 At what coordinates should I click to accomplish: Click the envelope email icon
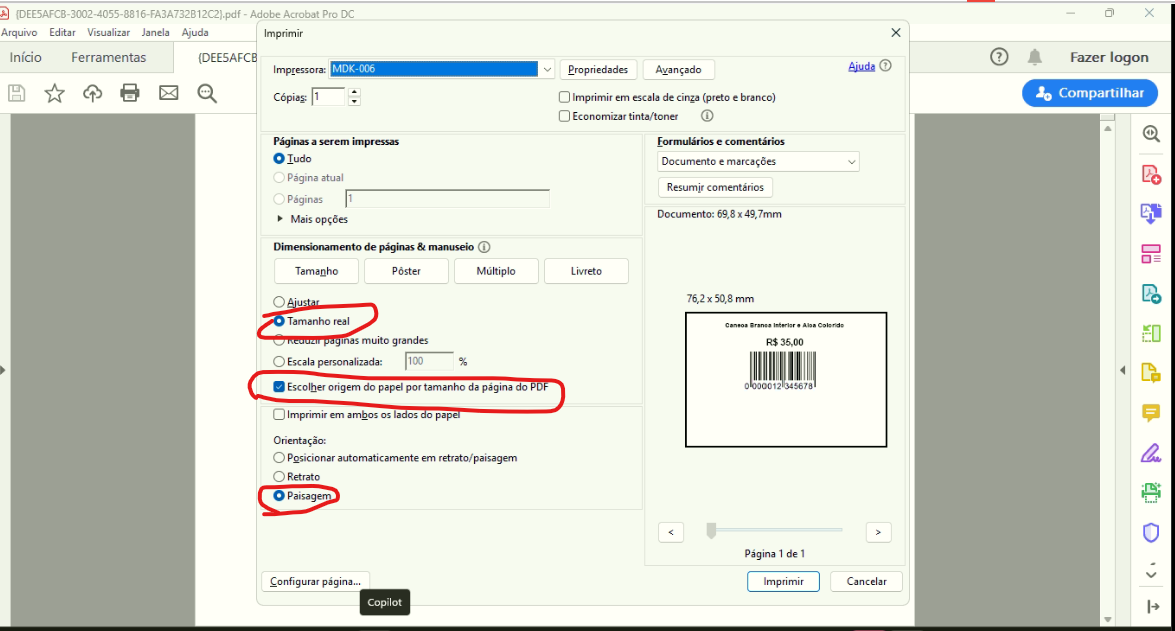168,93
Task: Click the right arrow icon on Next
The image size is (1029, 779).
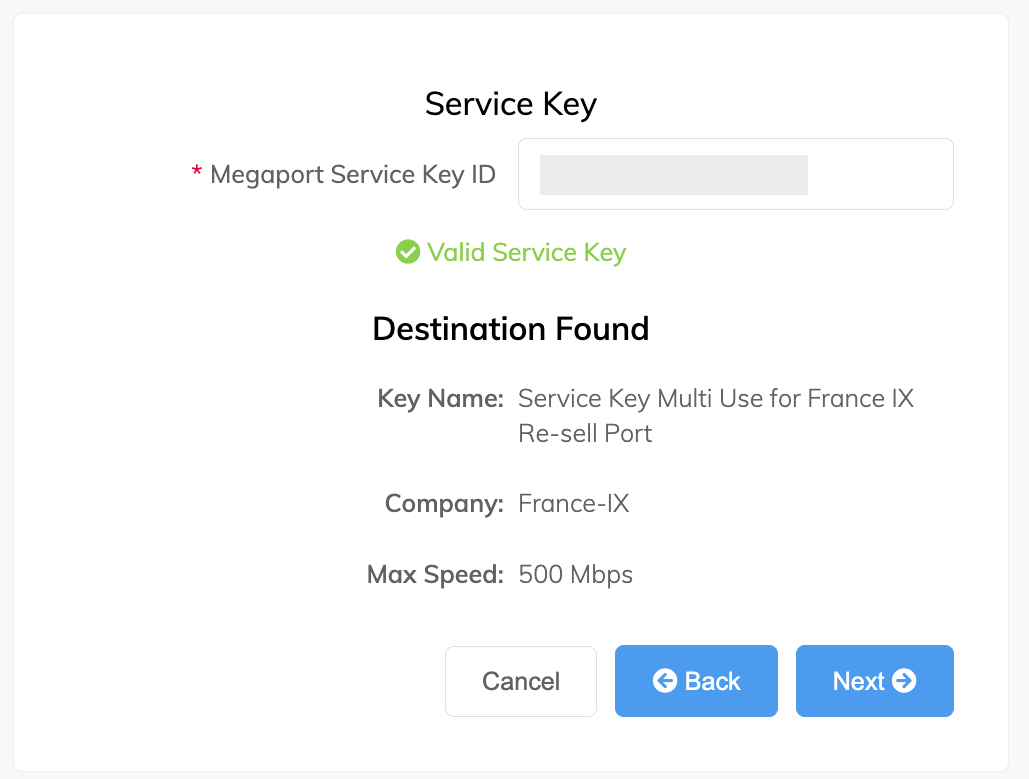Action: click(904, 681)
++++
[PROBLEM DETAILS]:
Word for word, repeat each record above; leave out every picture.

[RESULT OF THIS EXERCISE]:
 At what coordinates should I click to accomplish: Click the envelope email icon
168,93
Task: Click the right arrow icon on Next
The image size is (1029, 779).
Action: click(904, 681)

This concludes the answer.